El aumento de tarifas del 5,9 % oculta un aumento real de costos del 20 %
Los principales transportistas, incluidos UPS y FedEx, están implementando un aumento general de tarifas (GRI) del 5,9 % para 2026, una medida que subestima la presión financiera que enfrentan las empresas de comercio electrónico. Si bien la cifra principal parece manejable, el análisis revela que el aumento efectivo de los costos para los remitentes oscilará entre el 10 % y el 20 %. Esta discrepancia, destacada en una advertencia de la industria del 9 de febrero de 2026, obliga a un cambio estratégico para los minoristas en línea. Las empresas ahora deben tratar el envío no como una simple partida operativa, sino como un componente central de su Costo de Bienes Vendidos (COGS) para mantener la rentabilidad.

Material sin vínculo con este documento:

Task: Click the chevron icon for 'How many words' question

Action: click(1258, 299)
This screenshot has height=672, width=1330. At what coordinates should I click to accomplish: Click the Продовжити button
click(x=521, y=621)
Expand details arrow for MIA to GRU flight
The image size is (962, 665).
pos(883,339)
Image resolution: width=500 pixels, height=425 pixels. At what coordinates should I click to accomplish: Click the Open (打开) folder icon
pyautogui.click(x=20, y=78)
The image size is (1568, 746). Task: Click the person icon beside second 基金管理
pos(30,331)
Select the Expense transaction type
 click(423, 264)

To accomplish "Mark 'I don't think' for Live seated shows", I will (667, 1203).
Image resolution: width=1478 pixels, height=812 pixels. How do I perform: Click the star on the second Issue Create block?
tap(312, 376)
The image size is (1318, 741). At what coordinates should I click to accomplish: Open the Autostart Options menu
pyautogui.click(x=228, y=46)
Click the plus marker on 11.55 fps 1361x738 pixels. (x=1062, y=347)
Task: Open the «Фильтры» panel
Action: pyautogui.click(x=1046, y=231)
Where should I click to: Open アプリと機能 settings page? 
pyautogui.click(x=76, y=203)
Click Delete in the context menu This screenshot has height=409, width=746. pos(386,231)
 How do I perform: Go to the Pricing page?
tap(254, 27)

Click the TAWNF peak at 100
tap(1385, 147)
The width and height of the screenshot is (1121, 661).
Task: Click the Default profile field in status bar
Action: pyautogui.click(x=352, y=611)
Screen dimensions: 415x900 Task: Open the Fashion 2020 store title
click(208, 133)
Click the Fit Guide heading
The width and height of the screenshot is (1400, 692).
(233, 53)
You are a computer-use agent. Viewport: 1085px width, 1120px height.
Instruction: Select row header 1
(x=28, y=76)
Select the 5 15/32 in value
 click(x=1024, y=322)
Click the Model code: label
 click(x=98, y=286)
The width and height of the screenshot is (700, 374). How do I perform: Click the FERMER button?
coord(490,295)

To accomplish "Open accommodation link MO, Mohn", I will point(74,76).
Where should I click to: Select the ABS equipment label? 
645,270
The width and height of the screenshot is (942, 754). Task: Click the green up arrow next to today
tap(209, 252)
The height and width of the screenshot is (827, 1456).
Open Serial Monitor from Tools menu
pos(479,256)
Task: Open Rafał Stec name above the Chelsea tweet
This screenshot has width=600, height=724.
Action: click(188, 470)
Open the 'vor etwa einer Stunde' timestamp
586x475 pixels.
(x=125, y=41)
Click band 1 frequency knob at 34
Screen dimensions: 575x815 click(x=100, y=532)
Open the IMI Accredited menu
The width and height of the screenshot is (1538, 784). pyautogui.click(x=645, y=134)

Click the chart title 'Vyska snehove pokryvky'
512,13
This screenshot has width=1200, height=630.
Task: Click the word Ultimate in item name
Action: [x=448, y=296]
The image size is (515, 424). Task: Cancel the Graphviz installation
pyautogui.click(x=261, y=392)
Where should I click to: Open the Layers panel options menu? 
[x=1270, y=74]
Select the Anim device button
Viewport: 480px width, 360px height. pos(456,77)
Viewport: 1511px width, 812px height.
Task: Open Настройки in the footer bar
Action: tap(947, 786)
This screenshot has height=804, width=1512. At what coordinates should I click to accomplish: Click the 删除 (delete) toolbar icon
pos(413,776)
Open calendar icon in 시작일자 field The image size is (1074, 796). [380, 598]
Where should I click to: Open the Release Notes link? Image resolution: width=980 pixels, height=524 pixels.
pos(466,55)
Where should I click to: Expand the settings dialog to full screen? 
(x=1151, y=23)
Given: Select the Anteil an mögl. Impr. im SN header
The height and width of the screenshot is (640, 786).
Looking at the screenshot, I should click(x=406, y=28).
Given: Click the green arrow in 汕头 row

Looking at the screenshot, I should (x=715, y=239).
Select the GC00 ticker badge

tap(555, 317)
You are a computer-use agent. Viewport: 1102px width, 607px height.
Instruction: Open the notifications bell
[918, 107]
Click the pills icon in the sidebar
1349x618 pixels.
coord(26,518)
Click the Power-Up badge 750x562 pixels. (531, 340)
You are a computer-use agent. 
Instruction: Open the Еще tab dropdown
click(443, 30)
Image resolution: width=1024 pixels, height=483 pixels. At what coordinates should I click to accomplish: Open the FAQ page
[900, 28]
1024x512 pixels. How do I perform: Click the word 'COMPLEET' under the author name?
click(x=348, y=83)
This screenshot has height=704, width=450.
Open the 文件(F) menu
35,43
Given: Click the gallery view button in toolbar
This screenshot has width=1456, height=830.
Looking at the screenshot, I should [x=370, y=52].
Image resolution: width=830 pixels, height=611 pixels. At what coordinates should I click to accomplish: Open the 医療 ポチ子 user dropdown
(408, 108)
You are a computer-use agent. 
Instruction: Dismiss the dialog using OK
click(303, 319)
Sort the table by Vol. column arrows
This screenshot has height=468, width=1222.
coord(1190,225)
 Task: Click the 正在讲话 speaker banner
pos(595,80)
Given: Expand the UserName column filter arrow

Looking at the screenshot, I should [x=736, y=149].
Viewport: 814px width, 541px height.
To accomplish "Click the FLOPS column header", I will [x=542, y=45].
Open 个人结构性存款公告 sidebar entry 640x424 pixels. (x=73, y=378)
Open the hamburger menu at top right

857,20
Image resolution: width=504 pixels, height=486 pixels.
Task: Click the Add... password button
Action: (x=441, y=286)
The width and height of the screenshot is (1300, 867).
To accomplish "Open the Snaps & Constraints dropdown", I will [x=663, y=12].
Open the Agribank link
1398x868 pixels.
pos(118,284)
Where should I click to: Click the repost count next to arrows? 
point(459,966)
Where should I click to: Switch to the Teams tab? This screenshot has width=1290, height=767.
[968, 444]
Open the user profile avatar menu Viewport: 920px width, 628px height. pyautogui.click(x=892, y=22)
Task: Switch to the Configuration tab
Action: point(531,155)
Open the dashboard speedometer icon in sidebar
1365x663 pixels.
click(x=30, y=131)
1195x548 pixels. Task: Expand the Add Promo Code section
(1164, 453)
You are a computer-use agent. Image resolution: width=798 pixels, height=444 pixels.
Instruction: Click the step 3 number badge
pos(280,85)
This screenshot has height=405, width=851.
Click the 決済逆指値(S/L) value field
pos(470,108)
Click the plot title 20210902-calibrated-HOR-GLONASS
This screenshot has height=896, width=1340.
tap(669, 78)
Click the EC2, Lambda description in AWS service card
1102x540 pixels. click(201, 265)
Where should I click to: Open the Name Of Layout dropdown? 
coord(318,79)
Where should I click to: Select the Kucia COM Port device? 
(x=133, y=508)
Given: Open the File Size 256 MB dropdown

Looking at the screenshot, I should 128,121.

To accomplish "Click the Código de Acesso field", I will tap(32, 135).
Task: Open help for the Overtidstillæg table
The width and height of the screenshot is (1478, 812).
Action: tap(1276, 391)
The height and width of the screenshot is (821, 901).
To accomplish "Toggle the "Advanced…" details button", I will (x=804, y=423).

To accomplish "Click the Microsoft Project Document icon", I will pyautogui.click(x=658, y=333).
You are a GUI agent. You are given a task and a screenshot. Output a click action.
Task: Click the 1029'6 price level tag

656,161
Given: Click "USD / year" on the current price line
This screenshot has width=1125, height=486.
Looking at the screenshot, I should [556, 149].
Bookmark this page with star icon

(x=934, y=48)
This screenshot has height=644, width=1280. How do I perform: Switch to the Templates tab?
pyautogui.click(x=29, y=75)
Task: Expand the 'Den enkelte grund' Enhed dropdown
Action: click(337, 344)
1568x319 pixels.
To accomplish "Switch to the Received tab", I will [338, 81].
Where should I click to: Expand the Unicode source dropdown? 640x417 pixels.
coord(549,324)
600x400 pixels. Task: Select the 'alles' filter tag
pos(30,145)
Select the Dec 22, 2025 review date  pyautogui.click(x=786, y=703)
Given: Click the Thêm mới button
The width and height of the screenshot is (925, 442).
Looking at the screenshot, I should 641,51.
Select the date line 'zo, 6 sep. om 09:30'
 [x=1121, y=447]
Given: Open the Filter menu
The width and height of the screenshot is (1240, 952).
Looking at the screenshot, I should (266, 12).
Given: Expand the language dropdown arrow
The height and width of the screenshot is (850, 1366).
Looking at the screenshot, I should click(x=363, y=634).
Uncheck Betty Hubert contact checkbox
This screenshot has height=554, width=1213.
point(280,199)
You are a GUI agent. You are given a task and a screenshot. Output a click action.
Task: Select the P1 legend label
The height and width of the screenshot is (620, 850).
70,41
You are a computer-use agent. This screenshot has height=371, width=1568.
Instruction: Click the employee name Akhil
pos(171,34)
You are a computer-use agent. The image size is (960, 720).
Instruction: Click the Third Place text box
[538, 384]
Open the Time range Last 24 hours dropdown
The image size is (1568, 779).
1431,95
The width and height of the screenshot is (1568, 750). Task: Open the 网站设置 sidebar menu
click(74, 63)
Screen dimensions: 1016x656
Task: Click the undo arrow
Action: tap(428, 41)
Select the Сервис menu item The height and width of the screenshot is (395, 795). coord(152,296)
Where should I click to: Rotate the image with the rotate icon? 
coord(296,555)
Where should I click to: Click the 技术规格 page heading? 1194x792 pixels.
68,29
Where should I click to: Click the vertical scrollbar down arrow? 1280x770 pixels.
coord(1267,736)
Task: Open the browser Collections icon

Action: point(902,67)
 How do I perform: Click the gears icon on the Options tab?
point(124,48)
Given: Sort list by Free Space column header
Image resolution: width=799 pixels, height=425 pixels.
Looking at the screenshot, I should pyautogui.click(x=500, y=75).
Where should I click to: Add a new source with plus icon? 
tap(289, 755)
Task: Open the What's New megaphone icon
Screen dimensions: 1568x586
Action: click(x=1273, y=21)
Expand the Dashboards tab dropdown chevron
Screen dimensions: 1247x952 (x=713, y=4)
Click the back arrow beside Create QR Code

Los recargos impulsan costos invisibles para el comercio electrónico
La brecha entre el titular del 5,9 % de GRI y el costo real está impulsada por una compleja red de recargos que afectan de manera desproporcionada a las marcas directas al consumidor. Con más del 90 % de los pedidos de comercio electrónico entregados a domicilio, solo los recargos residenciales añaden entre 4 y 6 $ por paquete. Las tarifas adicionales penalizan las realidades minoristas comunes: los paquetes de más de 48 pulgadas o con formas irregulares incurren en tarifas de "manejo adicional" de 15 a 30 $, mientras que los errores simples de entrada de dirección activan tarifas de corrección de 10 a 15 $. Además, los transportistas cobran cada vez más en función del peso dimensional, penalizando a las marcas que envían artículos ligeros pero voluminosos en embalajes no optimizados.
La presión sobre los márgenes aumenta para los minoristas en línea
Estos aumentos anuales compuestos crean una presión significativa sobre los márgenes. El aumento de 2026 se basa en años anteriores, lo que resulta en un aumento acumulado de los costos de envío de aproximadamente el 30 % en cinco años. Los minoristas ahora se encuentran entre absorber estos costos, lo que erosiona directamente las ganancias, o traspasarlos a los consumidores a través de precios más altos, lo que corre el riesgo de pérdida de clientes. Este difícil equilibrio subraya la necesidad de un enfoque sistemático de la logística para proteger los márgenes.
Si no tratan el envío como COGS, no están dirigiendo un negocio; están subsidiando a un transportista.
— Kyle Henzel, Presidente y COO de Ship.com.